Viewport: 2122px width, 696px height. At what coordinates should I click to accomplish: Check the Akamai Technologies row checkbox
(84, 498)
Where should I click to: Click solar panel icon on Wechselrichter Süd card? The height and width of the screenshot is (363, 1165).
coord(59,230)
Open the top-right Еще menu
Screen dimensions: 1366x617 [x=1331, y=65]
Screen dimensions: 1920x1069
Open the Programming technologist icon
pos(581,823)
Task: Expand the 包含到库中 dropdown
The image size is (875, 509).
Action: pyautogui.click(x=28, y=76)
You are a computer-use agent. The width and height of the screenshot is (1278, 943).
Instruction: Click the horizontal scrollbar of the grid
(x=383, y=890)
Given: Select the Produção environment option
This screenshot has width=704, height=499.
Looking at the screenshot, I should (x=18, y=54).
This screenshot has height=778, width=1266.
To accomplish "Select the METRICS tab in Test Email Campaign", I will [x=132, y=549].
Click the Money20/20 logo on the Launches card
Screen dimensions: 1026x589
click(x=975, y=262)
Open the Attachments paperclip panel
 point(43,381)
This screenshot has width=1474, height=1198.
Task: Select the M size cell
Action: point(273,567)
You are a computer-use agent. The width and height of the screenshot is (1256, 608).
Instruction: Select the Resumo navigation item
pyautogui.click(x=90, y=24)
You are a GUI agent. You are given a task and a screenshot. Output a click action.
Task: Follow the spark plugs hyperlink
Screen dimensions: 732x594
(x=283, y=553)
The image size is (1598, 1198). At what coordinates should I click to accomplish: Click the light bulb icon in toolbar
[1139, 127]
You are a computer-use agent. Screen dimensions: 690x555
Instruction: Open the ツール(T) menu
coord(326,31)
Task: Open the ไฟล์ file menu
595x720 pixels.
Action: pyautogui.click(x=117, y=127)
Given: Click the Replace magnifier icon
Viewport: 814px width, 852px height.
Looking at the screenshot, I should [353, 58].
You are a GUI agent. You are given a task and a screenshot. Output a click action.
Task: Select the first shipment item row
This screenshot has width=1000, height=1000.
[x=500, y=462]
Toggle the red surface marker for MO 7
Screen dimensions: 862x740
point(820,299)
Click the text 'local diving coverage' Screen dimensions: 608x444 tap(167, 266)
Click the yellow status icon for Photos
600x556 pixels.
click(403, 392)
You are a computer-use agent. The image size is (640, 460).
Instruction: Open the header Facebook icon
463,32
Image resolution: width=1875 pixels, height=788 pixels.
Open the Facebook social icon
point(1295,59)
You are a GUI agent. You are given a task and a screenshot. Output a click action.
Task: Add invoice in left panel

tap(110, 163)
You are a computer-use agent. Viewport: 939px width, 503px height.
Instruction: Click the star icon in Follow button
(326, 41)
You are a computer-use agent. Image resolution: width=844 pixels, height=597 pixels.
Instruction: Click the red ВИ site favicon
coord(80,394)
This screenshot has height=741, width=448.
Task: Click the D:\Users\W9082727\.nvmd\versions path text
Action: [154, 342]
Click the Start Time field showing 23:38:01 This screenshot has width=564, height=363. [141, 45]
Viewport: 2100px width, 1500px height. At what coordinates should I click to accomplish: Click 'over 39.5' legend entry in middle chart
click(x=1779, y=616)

DESCRIPTION OF THE TASK
Your task is to transcribe the listing above in full and exactly.

ANSWER TO THIS TASK
Viewport: 2122px width, 696px height. At what coordinates should I click to accomplish: Check the Akamai Technologies row checkbox
(84, 498)
Where should I click to: Click solar panel icon on Wechselrichter Süd card? The height and width of the screenshot is (363, 1165).
coord(59,230)
Open the top-right Еще menu
Screen dimensions: 1366x617 [x=1331, y=65]
Screen dimensions: 1920x1069
Open the Programming technologist icon
pos(581,823)
Task: Expand the 包含到库中 dropdown
The image size is (875, 509).
Action: pyautogui.click(x=28, y=76)
You are a computer-use agent. The width and height of the screenshot is (1278, 943).
Instruction: Click the horizontal scrollbar of the grid
(x=383, y=890)
Given: Select the Produção environment option
This screenshot has width=704, height=499.
Looking at the screenshot, I should (x=18, y=54).
This screenshot has height=778, width=1266.
To accomplish "Select the METRICS tab in Test Email Campaign", I will [x=132, y=549].
Click the Money20/20 logo on the Launches card
Screen dimensions: 1026x589
click(x=975, y=262)
Open the Attachments paperclip panel
 point(43,381)
This screenshot has width=1474, height=1198.
Task: Select the M size cell
Action: point(273,567)
You are a computer-use agent. The width and height of the screenshot is (1256, 608).
Instruction: Select the Resumo navigation item
pyautogui.click(x=90, y=24)
You are a GUI agent. You are given a task and a screenshot. Output a click action.
Task: Follow the spark plugs hyperlink
Screen dimensions: 732x594
(x=283, y=553)
The image size is (1598, 1198). At what coordinates should I click to accomplish: Click the light bulb icon in toolbar
[1139, 127]
You are a computer-use agent. Screen dimensions: 690x555
Instruction: Open the ツール(T) menu
coord(326,31)
Task: Open the ไฟล์ file menu
595x720 pixels.
Action: pyautogui.click(x=117, y=127)
Given: Click the Replace magnifier icon
Viewport: 814px width, 852px height.
Looking at the screenshot, I should [353, 58].
You are a GUI agent. You are given a task and a screenshot. Output a click action.
Task: Select the first shipment item row
This screenshot has width=1000, height=1000.
[x=500, y=462]
Toggle the red surface marker for MO 7
Screen dimensions: 862x740
point(820,299)
Click the text 'local diving coverage' Screen dimensions: 608x444 tap(167, 266)
Click the yellow status icon for Photos
600x556 pixels.
click(403, 392)
You are a computer-use agent. The image size is (640, 460).
Instruction: Open the header Facebook icon
463,32
Image resolution: width=1875 pixels, height=788 pixels.
Open the Facebook social icon
point(1295,59)
You are a GUI agent. You are given a task and a screenshot. Output a click action.
Task: Add invoice in left panel

tap(110, 163)
You are a computer-use agent. Viewport: 939px width, 503px height.
Instruction: Click the star icon in Follow button
(326, 41)
You are a computer-use agent. Image resolution: width=844 pixels, height=597 pixels.
Instruction: Click the red ВИ site favicon
coord(80,394)
This screenshot has height=741, width=448.
Task: Click the D:\Users\W9082727\.nvmd\versions path text
Action: [154, 342]
Click the Start Time field showing 23:38:01 This screenshot has width=564, height=363. [141, 45]
Viewport: 2100px width, 1500px height. At what coordinates should I click to accomplish: Click 'over 39.5' legend entry in middle chart
click(x=1779, y=616)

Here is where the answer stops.